Rheumatoid Arthritis Treatment:

• Rituximab (IV) and leflunomide (PO) are both used to treat rheumatoid arthritis.
• Rituximab works by depleting B cells, which play a role in the pathogenesis of RA.
• Leflunomide is used to reduce signs and symptoms, inhibit structural damage, and improve physical function in adults with active RA 2, 3.

From the Research

Treatment Options for Rheumatoid Arthritis

• Methotrexate is considered the preferred disease-modifying anti-rheumatic drug (DMARD) for the treatment of rheumatoid arthritis, as it has been shown to relieve pain, reduce the number of affected joints, and provide functional improvement 4.
• Combination therapy with methotrexate and other DMARDs, such as sulfasalazine and hydroxychloroquine ("triple therapy"), has been found to be effective in controlling disease activity and is generally well tolerated 5, 6, 7.
• Biologic DMARDs, such as adalimumab, etanercept, and rituximab, have also been shown to be effective in combination with methotrexate, particularly in patients who have not responded to methotrexate alone 4, 5, 7.
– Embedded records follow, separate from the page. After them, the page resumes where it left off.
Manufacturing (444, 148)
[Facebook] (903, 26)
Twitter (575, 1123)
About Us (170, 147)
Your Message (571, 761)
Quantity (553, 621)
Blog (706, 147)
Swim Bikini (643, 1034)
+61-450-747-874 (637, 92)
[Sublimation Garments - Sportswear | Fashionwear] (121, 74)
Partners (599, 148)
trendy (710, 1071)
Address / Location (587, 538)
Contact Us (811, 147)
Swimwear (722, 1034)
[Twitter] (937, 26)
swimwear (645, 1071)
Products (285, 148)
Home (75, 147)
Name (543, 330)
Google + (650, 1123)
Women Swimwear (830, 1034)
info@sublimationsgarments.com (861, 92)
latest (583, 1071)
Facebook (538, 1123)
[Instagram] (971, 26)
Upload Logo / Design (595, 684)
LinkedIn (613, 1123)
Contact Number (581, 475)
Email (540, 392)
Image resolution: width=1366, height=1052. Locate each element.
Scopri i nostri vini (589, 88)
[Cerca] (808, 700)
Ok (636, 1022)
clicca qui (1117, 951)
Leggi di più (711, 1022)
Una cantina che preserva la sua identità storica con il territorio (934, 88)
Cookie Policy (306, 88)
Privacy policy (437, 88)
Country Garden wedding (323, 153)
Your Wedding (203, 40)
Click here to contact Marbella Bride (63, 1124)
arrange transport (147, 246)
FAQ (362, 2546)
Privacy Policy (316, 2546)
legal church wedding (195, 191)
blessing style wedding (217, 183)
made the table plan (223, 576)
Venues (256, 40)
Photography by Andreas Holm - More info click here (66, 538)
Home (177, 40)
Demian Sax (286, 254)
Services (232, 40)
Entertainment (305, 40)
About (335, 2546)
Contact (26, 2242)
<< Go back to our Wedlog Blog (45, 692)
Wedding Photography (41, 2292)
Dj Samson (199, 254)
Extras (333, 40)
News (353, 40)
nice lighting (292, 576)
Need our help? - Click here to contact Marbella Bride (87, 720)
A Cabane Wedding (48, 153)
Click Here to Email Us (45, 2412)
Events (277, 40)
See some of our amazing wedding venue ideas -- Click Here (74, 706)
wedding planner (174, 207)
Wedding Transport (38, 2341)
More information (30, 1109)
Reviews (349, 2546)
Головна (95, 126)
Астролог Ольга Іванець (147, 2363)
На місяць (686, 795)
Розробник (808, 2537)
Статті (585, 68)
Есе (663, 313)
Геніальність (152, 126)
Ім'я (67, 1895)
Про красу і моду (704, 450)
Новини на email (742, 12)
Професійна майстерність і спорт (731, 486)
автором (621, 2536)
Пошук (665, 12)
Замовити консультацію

Efficacy of Different Treatment Regimens

• Methotrexate monotherapy has been found to be effective in reducing disease activity, but combination therapy with other DMARDs or biologics may be more effective in achieving remission or low disease activity 5, 8.
• The estimated probability of ACR50 response (a measure of major clinical improvement) was similar between different combination regimens, including triple therapy and biologic DMARDs, ranging from 56-67% 5, 7.
• Radiographic progression was found to be inhibited by combination therapy with methotrexate and biologic DMARDs, but the estimated mean change over one year was less than the minimal clinically important difference of 5 units on the Sharp-van der Heijde scale 5, 7.

Safety and Tolerability of Treatment Regimens

• Methotrexate has been found to have a favorable safety profile, with few treatment withdrawals due to adverse events 4.
• Combination therapy with methotrexate and other DMARDs or biologics has been found to be generally well tolerated, with no significant increase in adverse events compared to monotherapy 5, 6, 7.
• However, some combination regimens, such as methotrexate plus azathioprine, have been found to have a higher rate of withdrawals due to adverse events 5.